AIM OF THE TASK >>
Copy the entries below word for word, keeping each line and its punctuation unchanged.

DATA PROVIDED >>
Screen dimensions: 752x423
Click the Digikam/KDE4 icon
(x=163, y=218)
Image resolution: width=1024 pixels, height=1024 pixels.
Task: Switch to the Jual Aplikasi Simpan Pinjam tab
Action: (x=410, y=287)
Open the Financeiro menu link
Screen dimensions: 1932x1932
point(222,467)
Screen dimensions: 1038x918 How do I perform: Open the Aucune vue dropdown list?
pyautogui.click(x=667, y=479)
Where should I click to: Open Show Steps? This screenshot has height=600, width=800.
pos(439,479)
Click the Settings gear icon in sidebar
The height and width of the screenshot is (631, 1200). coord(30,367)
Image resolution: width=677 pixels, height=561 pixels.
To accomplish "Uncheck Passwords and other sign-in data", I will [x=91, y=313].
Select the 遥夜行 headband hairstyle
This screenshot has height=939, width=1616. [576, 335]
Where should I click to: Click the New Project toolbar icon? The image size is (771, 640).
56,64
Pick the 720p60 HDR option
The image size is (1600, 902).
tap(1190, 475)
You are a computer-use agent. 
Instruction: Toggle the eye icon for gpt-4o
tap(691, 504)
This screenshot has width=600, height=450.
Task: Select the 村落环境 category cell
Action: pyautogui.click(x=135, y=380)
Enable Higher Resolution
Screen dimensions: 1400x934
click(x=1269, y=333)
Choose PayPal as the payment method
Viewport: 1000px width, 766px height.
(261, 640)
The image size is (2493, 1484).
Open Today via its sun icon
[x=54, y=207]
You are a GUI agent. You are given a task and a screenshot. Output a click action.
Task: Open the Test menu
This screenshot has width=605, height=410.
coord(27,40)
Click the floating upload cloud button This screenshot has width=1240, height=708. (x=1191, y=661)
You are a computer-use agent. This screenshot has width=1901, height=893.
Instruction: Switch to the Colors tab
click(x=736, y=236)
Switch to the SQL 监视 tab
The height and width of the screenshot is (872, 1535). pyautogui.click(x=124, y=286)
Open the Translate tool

ANSWER TO THE PROBLEM >>
Screen dimensions: 752x423
Click the Digikam/KDE4 icon
(x=163, y=218)
Image resolution: width=1024 pixels, height=1024 pixels.
Task: Switch to the Jual Aplikasi Simpan Pinjam tab
Action: (x=410, y=287)
Open the Financeiro menu link
Screen dimensions: 1932x1932
point(222,467)
Screen dimensions: 1038x918 How do I perform: Open the Aucune vue dropdown list?
pyautogui.click(x=667, y=479)
Where should I click to: Open Show Steps? This screenshot has height=600, width=800.
pos(439,479)
Click the Settings gear icon in sidebar
The height and width of the screenshot is (631, 1200). coord(30,367)
Image resolution: width=677 pixels, height=561 pixels.
To accomplish "Uncheck Passwords and other sign-in data", I will [x=91, y=313].
Select the 遥夜行 headband hairstyle
This screenshot has height=939, width=1616. [576, 335]
Where should I click to: Click the New Project toolbar icon? The image size is (771, 640).
56,64
Pick the 720p60 HDR option
The image size is (1600, 902).
tap(1190, 475)
You are a computer-use agent. 
Instruction: Toggle the eye icon for gpt-4o
tap(691, 504)
This screenshot has width=600, height=450.
Task: Select the 村落环境 category cell
Action: pyautogui.click(x=135, y=380)
Enable Higher Resolution
Screen dimensions: 1400x934
click(x=1269, y=333)
Choose PayPal as the payment method
Viewport: 1000px width, 766px height.
(261, 640)
The image size is (2493, 1484).
Open Today via its sun icon
[x=54, y=207]
You are a GUI agent. You are given a task and a screenshot. Output a click action.
Task: Open the Test menu
This screenshot has width=605, height=410.
coord(27,40)
Click the floating upload cloud button This screenshot has width=1240, height=708. (x=1191, y=661)
You are a computer-use agent. This screenshot has width=1901, height=893.
Instruction: Switch to the Colors tab
click(x=736, y=236)
Switch to the SQL 监视 tab
The height and width of the screenshot is (872, 1535). pyautogui.click(x=124, y=286)
Open the Translate tool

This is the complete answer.